The poor outlook for its European business came as the industry faces big changes after the European Union announced plans to slash its sugar support regime late last year, while all manufacturers face an increase in their energy bills.
Tate's shares slipped as low as 580-1/2 pence but then recovered to be just off 0.4 percent at 590p by 9:05 a.m. valuing the group at around 2.9 billion pounds.
"The market is more competitive with the upcoming changes and there is pressure on all sugar companies," said analyst Richard Workman at Oriel Securities
The EU's plan to cut support prices threatens Tate's profits that it makes from sugars, syrups and sweeteners throughout the EU, which account for 40 percent of the group total.
Tate's (TATE.L: Quote, Profile, Research) update follows its annual round of pricing for its European and North American sugars and sweeteners, with the group expecting a price rise to help offset higher energy costs it faces during its next financial year to March 2007.

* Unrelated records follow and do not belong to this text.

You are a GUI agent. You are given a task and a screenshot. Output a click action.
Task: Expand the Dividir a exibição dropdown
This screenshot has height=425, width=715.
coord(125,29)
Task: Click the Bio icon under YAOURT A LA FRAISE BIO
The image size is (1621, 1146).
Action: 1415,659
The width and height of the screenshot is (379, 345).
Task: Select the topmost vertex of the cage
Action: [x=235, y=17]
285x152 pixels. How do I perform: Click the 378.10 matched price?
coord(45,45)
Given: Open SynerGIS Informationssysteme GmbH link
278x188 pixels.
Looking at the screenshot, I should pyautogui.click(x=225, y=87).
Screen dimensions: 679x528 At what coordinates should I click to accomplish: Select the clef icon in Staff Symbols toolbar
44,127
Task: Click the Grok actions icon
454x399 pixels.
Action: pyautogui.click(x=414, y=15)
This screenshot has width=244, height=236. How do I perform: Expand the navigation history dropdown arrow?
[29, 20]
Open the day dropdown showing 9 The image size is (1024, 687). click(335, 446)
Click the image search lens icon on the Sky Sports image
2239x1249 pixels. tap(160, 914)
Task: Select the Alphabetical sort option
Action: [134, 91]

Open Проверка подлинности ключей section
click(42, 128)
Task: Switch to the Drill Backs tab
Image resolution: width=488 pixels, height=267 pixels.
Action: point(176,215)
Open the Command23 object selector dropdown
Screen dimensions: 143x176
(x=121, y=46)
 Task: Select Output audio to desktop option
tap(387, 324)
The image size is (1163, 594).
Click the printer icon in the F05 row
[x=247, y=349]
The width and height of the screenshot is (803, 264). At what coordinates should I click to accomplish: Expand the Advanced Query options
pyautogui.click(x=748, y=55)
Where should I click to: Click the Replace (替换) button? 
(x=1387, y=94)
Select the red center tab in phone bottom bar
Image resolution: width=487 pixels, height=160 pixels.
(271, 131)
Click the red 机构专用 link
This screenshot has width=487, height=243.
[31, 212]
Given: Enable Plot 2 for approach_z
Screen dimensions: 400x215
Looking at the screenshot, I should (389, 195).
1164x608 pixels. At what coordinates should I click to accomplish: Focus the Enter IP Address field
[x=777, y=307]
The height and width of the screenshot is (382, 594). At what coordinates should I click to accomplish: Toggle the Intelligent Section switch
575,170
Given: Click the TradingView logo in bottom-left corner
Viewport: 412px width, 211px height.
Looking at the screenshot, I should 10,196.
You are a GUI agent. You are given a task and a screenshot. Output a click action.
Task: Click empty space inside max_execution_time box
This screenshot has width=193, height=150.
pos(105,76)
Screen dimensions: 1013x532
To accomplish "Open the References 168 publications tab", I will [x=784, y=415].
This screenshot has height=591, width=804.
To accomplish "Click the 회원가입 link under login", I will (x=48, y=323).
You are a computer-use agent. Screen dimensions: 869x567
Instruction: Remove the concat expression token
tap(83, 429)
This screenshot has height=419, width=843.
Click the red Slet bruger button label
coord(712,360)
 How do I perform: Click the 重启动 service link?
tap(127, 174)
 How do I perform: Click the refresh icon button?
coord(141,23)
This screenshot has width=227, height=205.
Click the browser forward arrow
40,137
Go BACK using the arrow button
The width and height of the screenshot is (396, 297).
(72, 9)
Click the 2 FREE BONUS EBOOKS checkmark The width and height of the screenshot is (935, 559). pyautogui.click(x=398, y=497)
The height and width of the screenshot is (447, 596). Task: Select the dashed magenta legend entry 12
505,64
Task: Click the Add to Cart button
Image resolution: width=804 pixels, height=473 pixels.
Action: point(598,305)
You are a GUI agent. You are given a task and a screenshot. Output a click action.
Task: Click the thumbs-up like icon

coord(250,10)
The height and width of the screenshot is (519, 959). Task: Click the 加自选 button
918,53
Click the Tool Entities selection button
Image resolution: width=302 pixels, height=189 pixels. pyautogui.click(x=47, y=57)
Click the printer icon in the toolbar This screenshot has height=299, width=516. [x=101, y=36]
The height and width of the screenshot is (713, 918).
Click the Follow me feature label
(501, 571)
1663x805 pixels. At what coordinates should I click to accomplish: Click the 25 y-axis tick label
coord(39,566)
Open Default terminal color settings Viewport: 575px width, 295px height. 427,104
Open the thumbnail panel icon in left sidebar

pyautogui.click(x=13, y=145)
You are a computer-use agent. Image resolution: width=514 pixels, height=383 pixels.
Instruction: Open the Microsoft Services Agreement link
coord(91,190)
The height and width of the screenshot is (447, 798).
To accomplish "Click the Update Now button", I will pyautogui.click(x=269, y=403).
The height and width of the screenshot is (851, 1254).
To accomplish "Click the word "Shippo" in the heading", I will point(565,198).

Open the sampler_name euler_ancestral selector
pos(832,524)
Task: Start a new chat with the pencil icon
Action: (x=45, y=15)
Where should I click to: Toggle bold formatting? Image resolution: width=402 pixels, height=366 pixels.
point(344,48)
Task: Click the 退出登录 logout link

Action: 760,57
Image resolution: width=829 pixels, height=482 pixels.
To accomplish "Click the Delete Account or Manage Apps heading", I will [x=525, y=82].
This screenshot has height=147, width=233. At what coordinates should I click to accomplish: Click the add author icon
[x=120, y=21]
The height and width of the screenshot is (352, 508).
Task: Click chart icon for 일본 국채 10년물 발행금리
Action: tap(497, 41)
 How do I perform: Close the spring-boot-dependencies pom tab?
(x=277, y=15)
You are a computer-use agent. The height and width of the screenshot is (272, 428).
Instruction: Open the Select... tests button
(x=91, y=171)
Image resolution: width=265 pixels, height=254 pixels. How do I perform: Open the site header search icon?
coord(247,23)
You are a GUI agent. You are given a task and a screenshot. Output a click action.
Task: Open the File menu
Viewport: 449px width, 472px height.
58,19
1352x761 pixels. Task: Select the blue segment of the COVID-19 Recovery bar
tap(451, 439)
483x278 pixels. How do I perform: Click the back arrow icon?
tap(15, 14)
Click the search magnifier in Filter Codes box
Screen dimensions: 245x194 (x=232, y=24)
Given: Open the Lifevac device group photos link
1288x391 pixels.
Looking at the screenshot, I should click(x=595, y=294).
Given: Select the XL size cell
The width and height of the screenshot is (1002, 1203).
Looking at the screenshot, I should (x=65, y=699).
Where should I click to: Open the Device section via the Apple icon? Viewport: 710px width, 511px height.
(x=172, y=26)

It also added that trading since half-year results in early November had continued satisfactorily and the outlook for its year to March 31 was unchanged, which it has said before will reflect satisfactory progress despite higher costs.
In its European sweeteners business, Tate warned 2006 net margins would be below those in calendar year 2005 due higher energy costs and an oversupply of sugar. It sees a decline in earnings from European sugars in the current financial year to March and a further decline in the year to March 2007.
But in its American sweetener pricing rounds the group anticipates a higher total net margin in value-added food ingredient and other products as it expect to recover its higher costs in calendar 2006.
Tate said expansion of production capacity for its zero-calorie sucralose sweetener brand Splenda, which brings in nearly a fifth of overall profits, was on track with a doubling of capacity of its Alabama plant due in April. A new plant is set to come on stream in Singapore in January 2007.